Jesus!!! vascularity is off the scales.

Good job.


----------



## justdiscovering (May 10, 2007)

incredible!!! especially for his age too gives us all hope.


----------



## Magic Torch (May 30, 2005)

That man is awesome, he could still compete in the amature class's and do some damage.

What a man....


----------



## chrisj22 (Mar 22, 2006)

justdiscovering said:


> incredible!!! especially for his age too gives us all hope.


Considering the class was the Over 60's, that kinda gives you a clue


----------



## FATBOY (Mar 4, 2008)

great physique for any age


----------



## Tiger81 (May 4, 2007)

Amazing, just amazing.


----------



## Rebus (May 22, 2006)

Amazing, how the bloody hell does he do it eh? Respect


----------



## TaintedSoul (May 16, 2007)

Very impressive.... no excuse now guys!!


----------



## 3752 (Jan 7, 2005)

Bernie is a really nice guy as well he always has time for anyone who wants to chat, i am made up for him....well done mate


----------



## j.m. (Sep 11, 2006)

Well done to him, I was talking to him today whilst in his gym training.

Didn't know that he had just done a competition though


----------



## mindmuscle (Jun 30, 2007)

Pscarb said:


> Bernie is a really nice guy as well he always has time for anyone who wants to chat, i am made up for him....well done mate


2nd that!! :thumb: :clap:


----------



## dmcc (Nov 25, 2007)

Well there's hope for me yet.
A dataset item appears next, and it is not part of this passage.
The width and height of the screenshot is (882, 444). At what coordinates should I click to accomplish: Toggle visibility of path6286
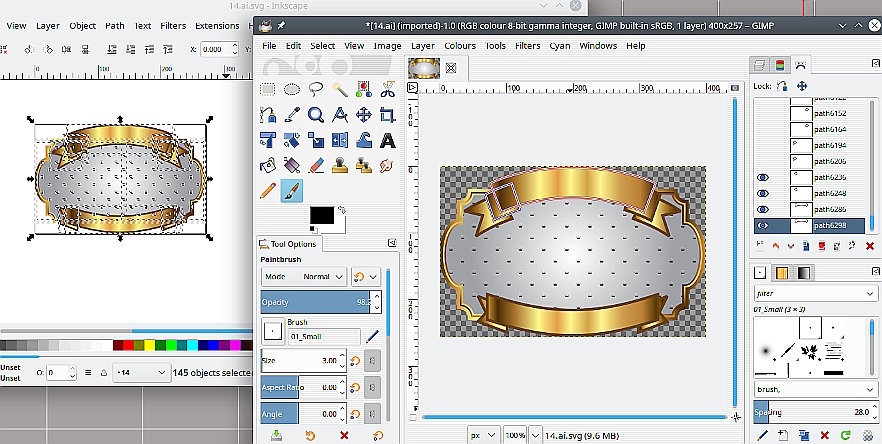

Either that or I should just give up now.

Well done Bernie - proof that age is no barrier.


----------



## donggle (Aug 28, 2007)

i didn't realise he was that old, i thought he was still late fifties. i had a chat to him at a few shows over the last month, great guy, really friendly and gives you time.


----------



## steveg (Nov 24, 2006)

Bernie looks great and is an inspiration to all. well done !!


----------



## colinidj (May 23, 2008)

looks amazin for any age let alone 60


----------